What is Obsessive Compulsive Disorder (OCD)?
by S. Evelyn Stewart,M.D.
OCD: The Big Picture
- OCD is a common illness that often begins in childhood
- OCD is under-recognized and many individuals wait years before being diagnosed
- OCD is a real illness that affects the brain and tends to run in families
- OCD is not a result of something that the child, parent or others did wrong
- There is no known cure for OCD, but
- OCD is very treatable with cognitive-behavioral therapy (CBT) and medications
- Many professionals, artists, actors and athletes have OCD- your child’s future success does not have to be limited by OCD!
OCD: The Close Up
- OFFICIAL DEFINITION: OCD is described in the Diagnostic and Statistical Manual of Mental Disorders - Fourth Edition (DSM-IV)3 as being characterized by repetitive thoughts, images, impulses, or actions that are distressing, time-consuming, or that affect function.
- OCD is a very common disorder that affects individuals throughout the lifespan.
- Symptoms experienced by OCD-sufferers are diverse.
- Obsessions can focus on aggressive and/or sexually intrusive thoughts, religious thoughts, concerns about symmetry, a part of the body, hoarding, pathological doubt, or thoughts of contamination. Sexual obsessions are not uncommon in children.
- Compulsions are also varied; they include washing, counting, checking, repeating, hoarding, ordering, arranging and the conduct of mental rituals.
- More often than not, patients with OCD experience more than one type of symptom at any given time, while the symptoms change over the long-term course of the illness.
- Approximately 2%-3% of the world’s population suffers from OCD at some point in their lives3.
- Although OCD often has a waxing and waning course, it may increase in severity when left untreated, which causes unnecessary pain to those afflicted and to their families.
- OCD is often kept a secret, even from family members, due to the shame associated with its peculiar symptoms.
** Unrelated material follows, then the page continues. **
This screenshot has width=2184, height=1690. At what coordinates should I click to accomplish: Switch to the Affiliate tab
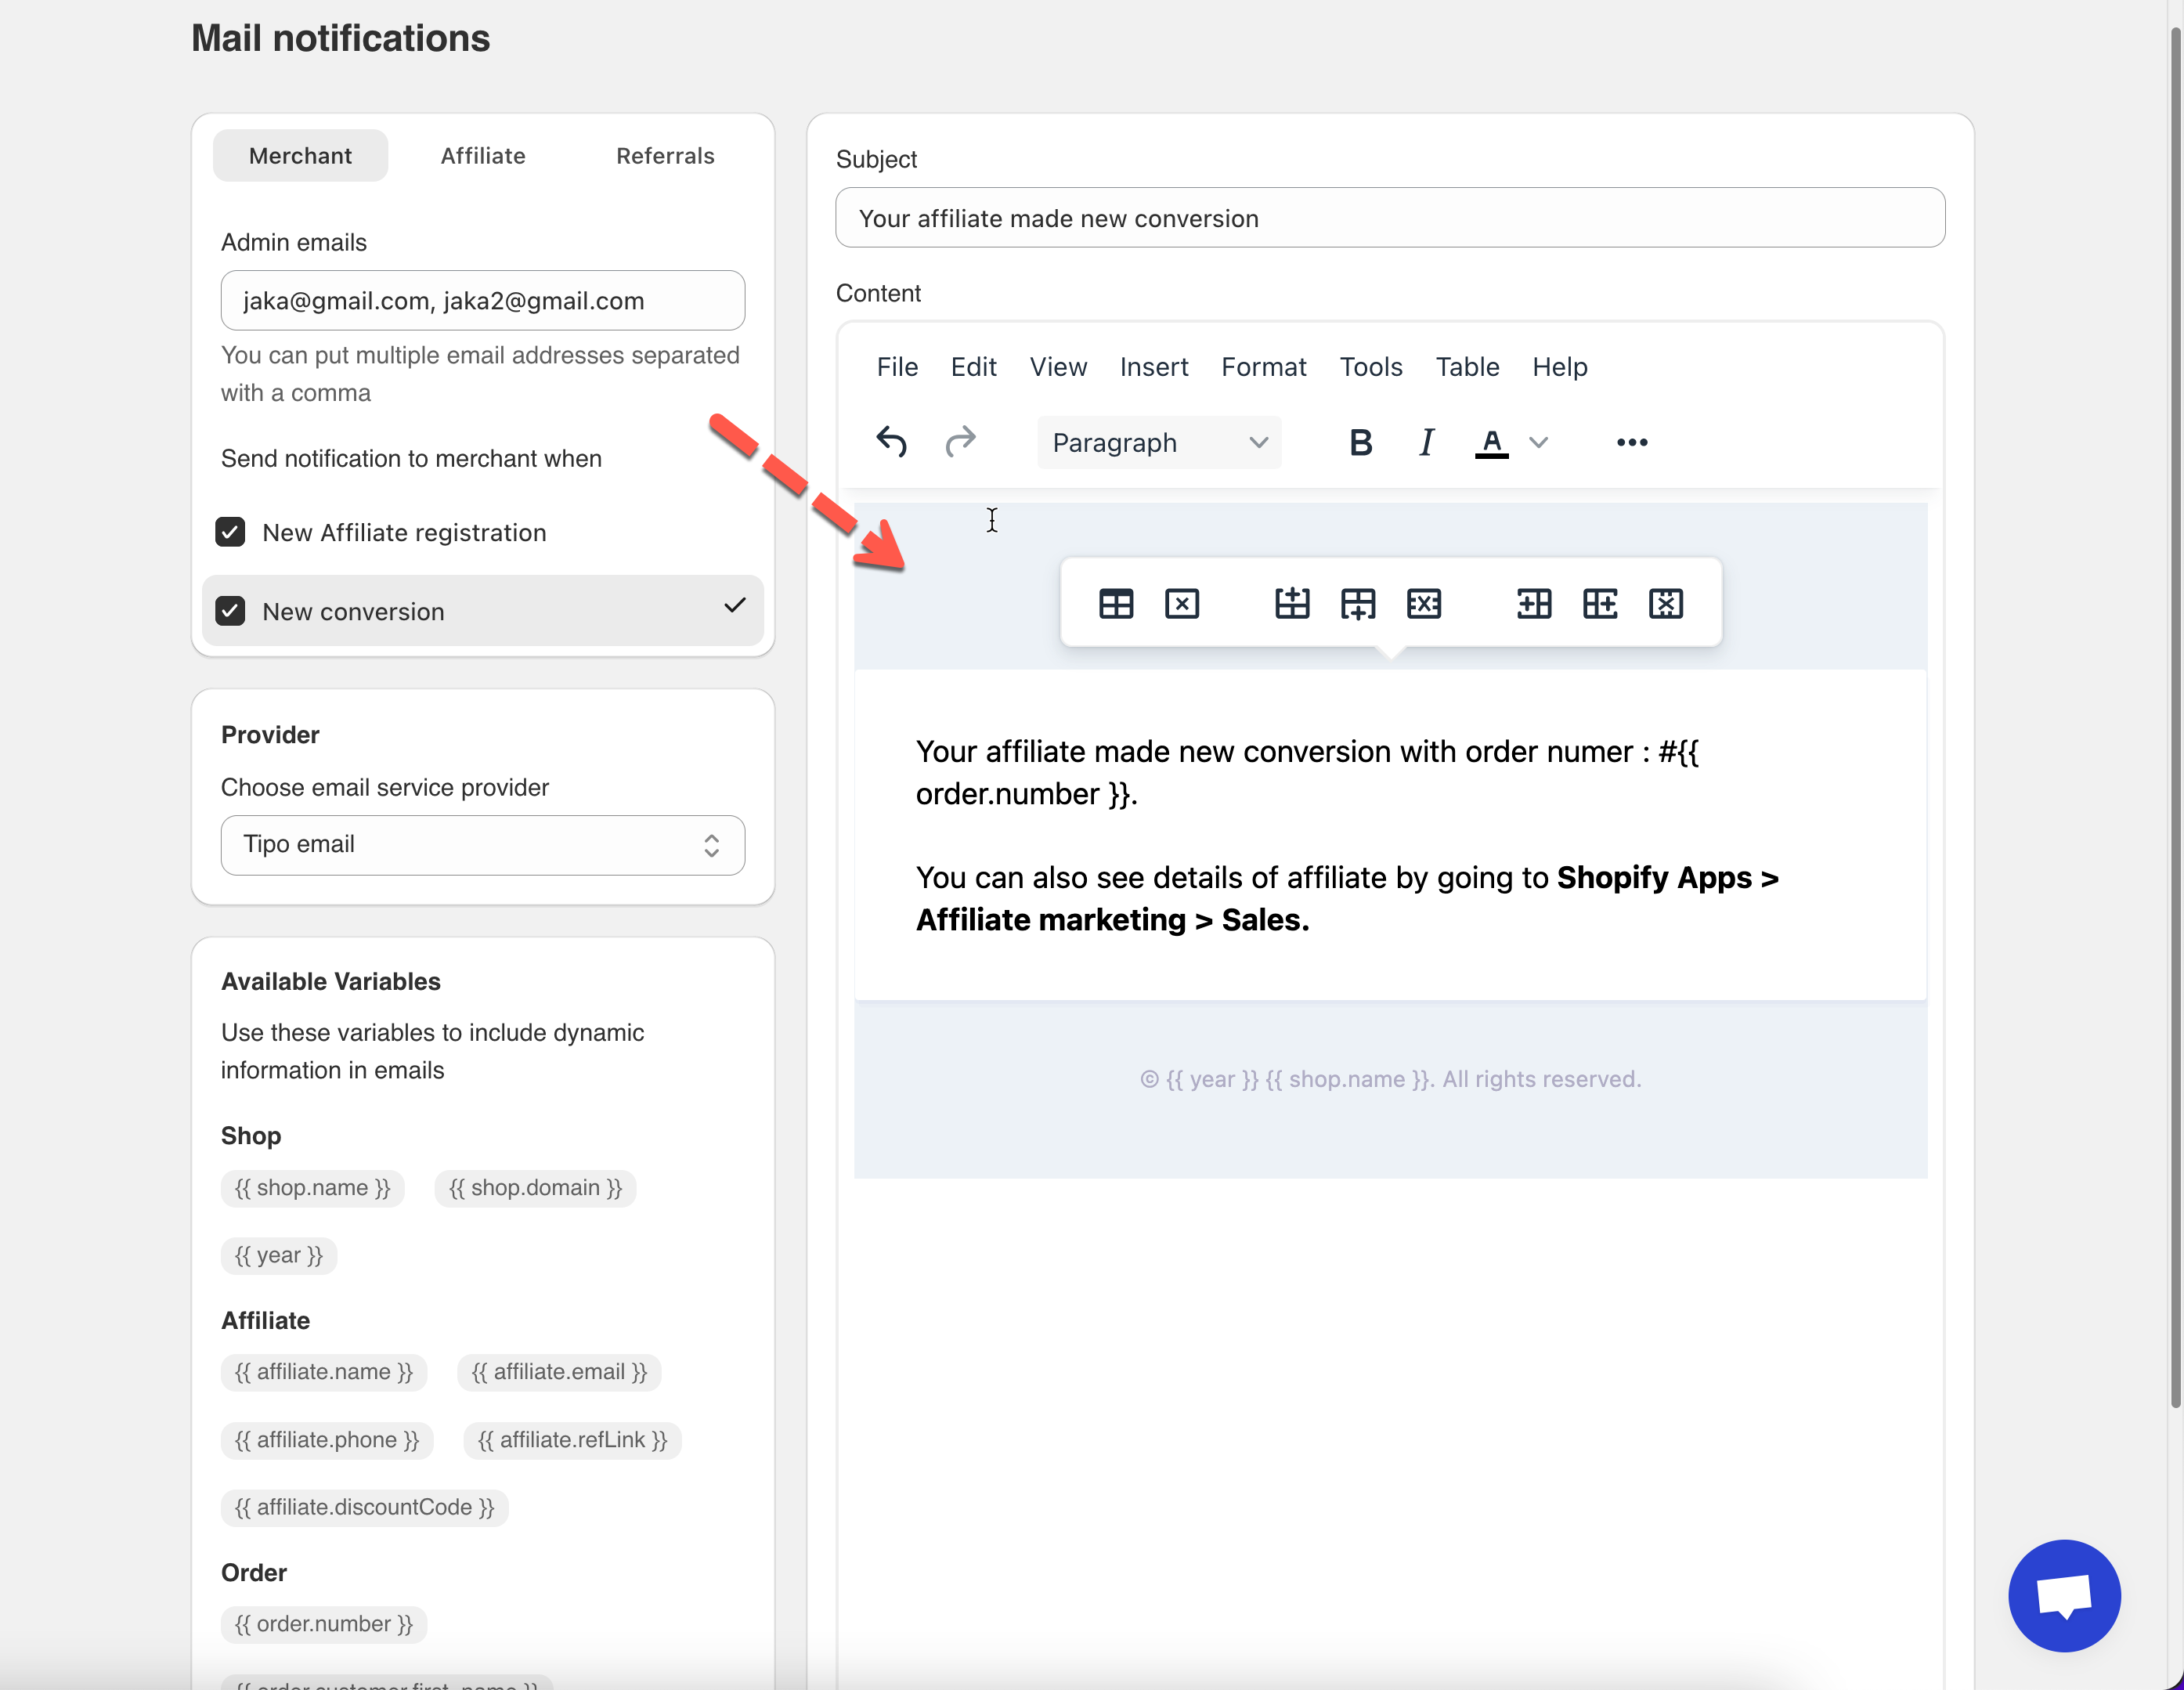483,156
Childhood OCD as a potential OCD subtype
(ref Stewart SE,et al. Obsessive-Compulsive Disorder and OCD-Related Disorders. In: Stern TA, et al, editors. MGH: Comprehensive Clinical Psychiatry. Mosby/Elsevier Publ.; 2008.)
Many researchers have argued that early-onset or childhood OCD may be a distinct type of OCD. Between one fifth and one half of adults with OCD developed the disorder in childhood. Childhood-onset OCD has been associated with greater severity and higher rates of compulsions without obsessions. When OCD begins in childhood, other disorders such as tic disorders, attention-deficit hyperactivity disorder (ADHD), and anxiety disorders are more likely to be present. Also, genetic factors appear to play a larger role in the causes of OCD that onsets in youth.